Pour être très clair, j’invoquerai, monsieur le rapporteur – je sais que vous avez fait la même chose dans plus de quarante réunions qui se sont tenues sur le territoire de la République –, les dispositions de la décision n° 94-358 du 26 janvier 1995 du Conseil constitutionnel.
J’attire votre attention, mesdames, messieurs les sénateurs, sur un point essentiel, dont je vous donne lecture : « Considérant qu’il résulte de ces dispositions que dès lors que des établissements publics de coopération entre les collectivités locales exercent en lieu et place de ces dernières des compétences qui leur auraient été sinon dévolues, leurs organes délibérants doivent être élus sur des bases essentiellement démographiques ; que s’il s’ensuit que la répartition des sièges doit respecter un principe général de proportionnalité par rapport à la population de chaque collectivité locale participante, il peut toutefois être tenu compte dans une mesure limitée d’autres considérations d’intérêt général et notamment de la possibilité qui serait laissée à chacune de ces collectivités de disposer d’au moins un représentant au sein du conseil concerné. »
Cette décision a été rendue alors que les délégués communautaires n’étaient pas élus au suffrage universel direct. Les exigences qu’elle rappelle s’imposent avec encore plus de force dans le cadre du suffrage universel direct.

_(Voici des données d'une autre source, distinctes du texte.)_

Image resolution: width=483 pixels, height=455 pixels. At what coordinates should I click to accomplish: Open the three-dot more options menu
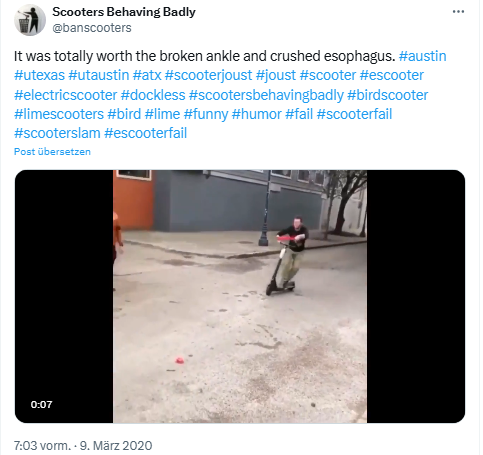click(x=458, y=12)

Enfin, pour finir de délimiter le cadre juridique dans lequel se situent les propositions du Gouvernement, je rappelle que, en vertu de l’article 72 de la Constitution, « aucune collectivité territoriale ne peut exercer une tutelle sur une autre », dont découle la règle générale selon laquelle aucune des communes membres d’un établissement public de coopération intercommunale ne peut disposer de plus de la moitié des sièges au sein de l’organe délibérant de l’EPCI.
La récente réforme de la fiscalité locale, votée par le Parlement, aura une conséquence pratique immédiate : désormais, toutes les communautés de communes, les communautés d’agglomération et les communautés urbaines auront une fiscalité mixte, …

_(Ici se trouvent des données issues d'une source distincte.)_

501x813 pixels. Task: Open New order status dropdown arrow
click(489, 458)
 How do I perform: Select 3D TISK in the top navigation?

M. Pierre-Yves Collombat. Belle réussite !
M. Michel Mercier, ministre. … ce qui justifie pleinement l’élection au suffrage universel direct des conseillers communautaires.
M. Gérard Collomb. C’est la meilleure !
M. Michel Mercier, ministre. C’est dans ce cadre que le Gouvernement définira sa position sur les divers amendements déposés à l’article 3.

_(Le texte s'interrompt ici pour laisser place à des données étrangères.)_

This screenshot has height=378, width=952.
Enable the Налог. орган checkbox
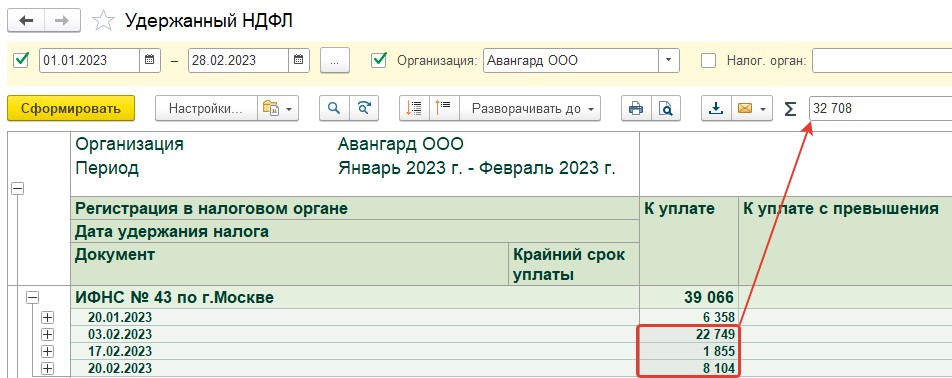[x=709, y=60]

Je souhaitais simplement, pour que la situation soit la plus claire possible, rappeler le cadre juridique constitutionnel dans lequel le Gouvernement se situe,…
M. Nicolas About. Autrement dit : défavorable, défavorable, défavorable…
M. Michel Mercier, ministre. … toute autre possibilité étant bien sûr susceptible d’entraîner la censure du Conseil constitutionnel.
M. le président. Pour la clarté des débats, je vous rappelle, monsieur le ministre, mes chers collègues, que l’article 2 n’a pas été adopté à l’unanimité, puisque le groupe CRC-SPG a voté contre.
M. le président. Je suis saisi de deux amendements identiques.
L'amendement n° 140 est présenté par Mmes Borvo Cohen-Seat, Assassi, Mathon-Poinat et les membres du groupe Communiste, Républicain, Citoyen et des Sénateurs du Parti de Gauche.
L'amendement n° 572 est présenté par M. Retailleau.
Ces deux amendements sont ainsi libellés :
Supprimer cet article.
La parole est à Mme Nicole Borvo Cohen-Seat, pour présenter l’amendement n° 140.
Mme Nicole Borvo Cohen-Seat. Je vous remercie, monsieur le président, d’avoir rappelé que l’article 2 n’avait pas été voté à l’unanimité.
Nous sommes favorables à l’établissement d’un lien étroit entre les communes et l’intercommunalité. Or ce texte ne dissipe pas le flou qui existe dans ce domaine et qui résulte de deux conceptions opposées. Certains, dont nous sommes, sont partisans d’une coopération intercommunale, alors que d’autres appellent de leurs vœux une intercommunalité forcée destinée à remplacer, au bout de peu de temps, les communes autonomes.
Malheureusement, le texte reflète une telle antinomie. En ce qui nous concerne, nous ne pouvons accepter d’en rester à ce flou artistique, qui, en l’absence de décisions plus précises, demeure inacceptable.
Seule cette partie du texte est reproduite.